The paper proposes quantifying the degree of nonlinear memory by fitting a quadratic curve s(s∗)∼α1s∗+α2(s∗)2 to the boundary in the (s,s∗) plane where the division rate λ transitions from low (growth) to high (division). Linear-memory models correspond to α2=0. By plotting (α1,α2) for different species, they show that E. coli and D. discoideum fall outside the region of conventional linear models (sizer, adder, timer), highlighting their substantial nonlinear memory.
Practical Applications and Implementation:
- General Model Discovery: The core inference framework is generic and not limited to cell division. It can be applied to any system generating stochastic time series with discrete jump events where the rate of jumps may depend on past states.
- Examples Beyond Biology (SI Appendix): The framework is demonstrated on:
- Stack Overflow badge acquisition history (user activity data).
- Clinical visit history in an ICU (healthcare data).
- Earthquake occurrences (geoscience data).
- For these examples, the jump rate (badge acquisition rate, visit rate, earthquake rate) is modeled as depending on the waiting time since the last event and the waiting time between the two previous events. The framework successfully identifies sparse models that capture the statistics of these discrete events.
- Implementation Details:
- The approach relies on constructing orthogonal basis functions from the specific dataset's empirical distributions, which helps in capturing the relevant dynamics efficiently.
- Sparse Bayesian inference provides a principled way to handle noisy data and avoid overfitting by penalizing model complexity (number of terms in the basis expansion).
- The use of the EM algorithm for hyperparameter inference and L-BFGS for optimization are standard numerical techniques.
- Model selection using a modified BIC allows for automated discovery of the best-fitting parsimonious model.
- The framework is shown to be robust to the choice of basis functions and regularization methods (Lasso, Ridge, Elastic Net).
- The paper mentions that the framework can be integrated with deep learning techniques (e.g., using neural networks to approximate lnλ and Adam optimizer), providing flexibility and the potential to leverage established machine learning libraries.
Implementation Considerations:
- Data Requirements: The framework requires high-resolution time-series data tracking the relevant state variables (e.g., cell size) and clearly identifiable jump events (e.g., divisions). Enough data is needed to reliably construct empirical distributions and orthogonal basis functions.
- Preprocessing: Data needs preprocessing to filter out anomalies (like chaining in cell data) and identify jump times and associated pre-jump states (mother size, etc.).
- Computational Cost: While sparse Bayesian inference and EM are generally efficient for moderate numbers of basis functions, the computational cost can increase with the complexity of the chosen basis and the size of the dataset.
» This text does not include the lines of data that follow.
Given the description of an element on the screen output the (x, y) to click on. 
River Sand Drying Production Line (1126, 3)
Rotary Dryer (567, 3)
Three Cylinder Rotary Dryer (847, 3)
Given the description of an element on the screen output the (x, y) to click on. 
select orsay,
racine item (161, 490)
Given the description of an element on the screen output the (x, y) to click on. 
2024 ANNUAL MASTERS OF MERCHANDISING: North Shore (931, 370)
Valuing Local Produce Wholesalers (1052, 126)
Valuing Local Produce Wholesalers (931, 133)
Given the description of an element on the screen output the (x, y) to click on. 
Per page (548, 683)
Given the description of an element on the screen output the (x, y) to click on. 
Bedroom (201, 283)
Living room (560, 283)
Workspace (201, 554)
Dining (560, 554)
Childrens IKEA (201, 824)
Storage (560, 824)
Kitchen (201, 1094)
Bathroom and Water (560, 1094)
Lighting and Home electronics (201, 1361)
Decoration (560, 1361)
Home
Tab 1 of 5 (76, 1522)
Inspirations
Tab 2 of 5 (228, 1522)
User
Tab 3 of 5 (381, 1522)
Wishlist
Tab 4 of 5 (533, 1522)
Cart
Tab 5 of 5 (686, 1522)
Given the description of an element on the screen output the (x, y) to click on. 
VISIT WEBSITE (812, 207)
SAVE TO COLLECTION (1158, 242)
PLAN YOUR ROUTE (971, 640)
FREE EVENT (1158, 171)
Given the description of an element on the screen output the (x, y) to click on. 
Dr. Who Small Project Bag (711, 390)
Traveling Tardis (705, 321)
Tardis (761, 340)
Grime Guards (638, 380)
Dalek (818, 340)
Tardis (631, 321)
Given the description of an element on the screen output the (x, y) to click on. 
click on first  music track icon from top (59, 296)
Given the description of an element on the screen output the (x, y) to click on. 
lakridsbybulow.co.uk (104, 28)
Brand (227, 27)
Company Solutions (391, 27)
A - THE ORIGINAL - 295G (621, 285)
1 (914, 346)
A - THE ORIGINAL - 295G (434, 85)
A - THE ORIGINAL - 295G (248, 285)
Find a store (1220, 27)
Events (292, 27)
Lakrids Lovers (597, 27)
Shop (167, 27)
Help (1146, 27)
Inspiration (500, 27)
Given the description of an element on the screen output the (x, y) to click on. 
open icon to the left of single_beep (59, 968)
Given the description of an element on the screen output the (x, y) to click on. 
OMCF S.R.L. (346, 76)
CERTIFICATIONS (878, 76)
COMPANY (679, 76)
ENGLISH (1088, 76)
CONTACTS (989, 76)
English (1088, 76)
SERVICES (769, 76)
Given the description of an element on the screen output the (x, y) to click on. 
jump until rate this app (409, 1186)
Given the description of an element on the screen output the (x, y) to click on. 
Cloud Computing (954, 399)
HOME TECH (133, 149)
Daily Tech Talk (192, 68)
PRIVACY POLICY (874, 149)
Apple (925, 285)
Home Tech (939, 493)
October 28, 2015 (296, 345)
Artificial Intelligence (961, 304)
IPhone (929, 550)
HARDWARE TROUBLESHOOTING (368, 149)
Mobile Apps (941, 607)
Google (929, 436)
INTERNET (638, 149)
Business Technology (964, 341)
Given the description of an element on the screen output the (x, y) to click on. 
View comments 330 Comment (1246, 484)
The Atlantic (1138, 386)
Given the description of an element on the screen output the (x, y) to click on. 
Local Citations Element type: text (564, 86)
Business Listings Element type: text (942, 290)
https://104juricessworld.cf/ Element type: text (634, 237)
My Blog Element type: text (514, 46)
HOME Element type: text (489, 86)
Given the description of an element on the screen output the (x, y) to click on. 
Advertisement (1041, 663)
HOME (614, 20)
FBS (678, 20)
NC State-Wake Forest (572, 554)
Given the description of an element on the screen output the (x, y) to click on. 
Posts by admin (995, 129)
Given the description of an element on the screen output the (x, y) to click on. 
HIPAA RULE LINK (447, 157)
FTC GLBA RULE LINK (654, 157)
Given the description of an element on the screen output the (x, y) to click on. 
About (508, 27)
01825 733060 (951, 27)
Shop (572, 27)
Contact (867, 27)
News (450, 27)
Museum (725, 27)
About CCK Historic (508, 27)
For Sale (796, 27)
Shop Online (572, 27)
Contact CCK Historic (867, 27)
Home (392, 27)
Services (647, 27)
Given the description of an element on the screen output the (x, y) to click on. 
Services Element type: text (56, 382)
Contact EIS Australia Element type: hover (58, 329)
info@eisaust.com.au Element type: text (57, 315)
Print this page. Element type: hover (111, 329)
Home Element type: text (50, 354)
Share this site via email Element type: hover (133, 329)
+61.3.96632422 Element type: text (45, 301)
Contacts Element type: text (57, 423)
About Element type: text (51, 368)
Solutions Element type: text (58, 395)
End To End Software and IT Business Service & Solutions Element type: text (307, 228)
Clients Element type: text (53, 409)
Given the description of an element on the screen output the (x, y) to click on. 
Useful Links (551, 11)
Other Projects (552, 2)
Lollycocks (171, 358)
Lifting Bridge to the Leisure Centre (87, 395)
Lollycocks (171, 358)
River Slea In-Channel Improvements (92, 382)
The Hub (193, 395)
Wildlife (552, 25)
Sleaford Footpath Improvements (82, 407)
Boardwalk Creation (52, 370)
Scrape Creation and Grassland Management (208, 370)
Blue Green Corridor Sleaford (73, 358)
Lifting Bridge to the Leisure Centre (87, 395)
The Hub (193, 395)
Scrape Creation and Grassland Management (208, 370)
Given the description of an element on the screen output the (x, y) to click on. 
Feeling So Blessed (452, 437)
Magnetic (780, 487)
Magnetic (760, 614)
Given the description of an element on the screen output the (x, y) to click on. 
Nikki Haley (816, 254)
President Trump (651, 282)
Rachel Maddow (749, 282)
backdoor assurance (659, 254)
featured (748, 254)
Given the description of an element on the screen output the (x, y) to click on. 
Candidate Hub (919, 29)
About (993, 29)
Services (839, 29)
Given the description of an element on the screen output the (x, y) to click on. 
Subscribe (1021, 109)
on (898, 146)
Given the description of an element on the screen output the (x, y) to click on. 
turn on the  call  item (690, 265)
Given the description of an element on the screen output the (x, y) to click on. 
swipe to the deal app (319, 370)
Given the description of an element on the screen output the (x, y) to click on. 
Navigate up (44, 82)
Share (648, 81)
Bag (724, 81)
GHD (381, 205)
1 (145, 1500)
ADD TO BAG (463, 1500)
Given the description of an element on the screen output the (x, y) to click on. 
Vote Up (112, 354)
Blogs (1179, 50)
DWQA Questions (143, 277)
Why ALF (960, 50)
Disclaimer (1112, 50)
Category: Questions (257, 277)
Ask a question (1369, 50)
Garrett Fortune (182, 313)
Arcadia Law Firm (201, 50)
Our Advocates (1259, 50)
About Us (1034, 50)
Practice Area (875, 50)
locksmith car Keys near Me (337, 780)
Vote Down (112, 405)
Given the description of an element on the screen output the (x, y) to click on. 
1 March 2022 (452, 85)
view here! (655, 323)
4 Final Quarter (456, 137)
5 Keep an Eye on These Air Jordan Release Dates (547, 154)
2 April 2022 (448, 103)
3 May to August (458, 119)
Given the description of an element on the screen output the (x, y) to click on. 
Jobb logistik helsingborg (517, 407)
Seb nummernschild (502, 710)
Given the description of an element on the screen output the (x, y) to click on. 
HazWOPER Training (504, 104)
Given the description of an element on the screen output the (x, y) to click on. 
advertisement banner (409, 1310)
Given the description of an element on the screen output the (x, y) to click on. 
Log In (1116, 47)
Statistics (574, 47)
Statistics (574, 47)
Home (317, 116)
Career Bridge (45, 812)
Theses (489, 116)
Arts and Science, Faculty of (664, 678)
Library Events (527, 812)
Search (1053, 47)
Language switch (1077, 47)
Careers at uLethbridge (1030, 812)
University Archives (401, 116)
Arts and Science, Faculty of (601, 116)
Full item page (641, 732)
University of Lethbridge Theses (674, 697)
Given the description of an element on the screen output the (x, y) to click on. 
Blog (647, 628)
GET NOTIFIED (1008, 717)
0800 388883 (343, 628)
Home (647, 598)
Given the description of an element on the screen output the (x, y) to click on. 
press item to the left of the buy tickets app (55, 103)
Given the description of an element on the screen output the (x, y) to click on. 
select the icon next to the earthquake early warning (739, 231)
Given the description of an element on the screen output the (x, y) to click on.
Scaling to very high-dimensional state spaces or extremely large datasets might require leveraging GPU acceleration or distributed computing, particularly if integrating with deep learning.
- Basis Function Choice: While the paper shows robustness to different basis types, selecting appropriate basis functions or their functional form (e.g., polynomial degree, kernel width) might require some domain knowledge or empirical tuning.
- Validation: The paper emphasizes validating the learned model by simulating it and comparing its statistics (e.g., division size distribution, generation time distribution, memory correlations) against the original experimental data.
In summary, this paper provides a powerful and flexible data-driven approach for discovering governing SDEs for stochastic jump processes. Its application to cell division data reveals previously underappreciated nonlinear memory effects across species, offering a richer understanding of cell size control. The generic formulation and demonstrated applicability to diverse real-world datasets highlight its broad potential beyond biological research.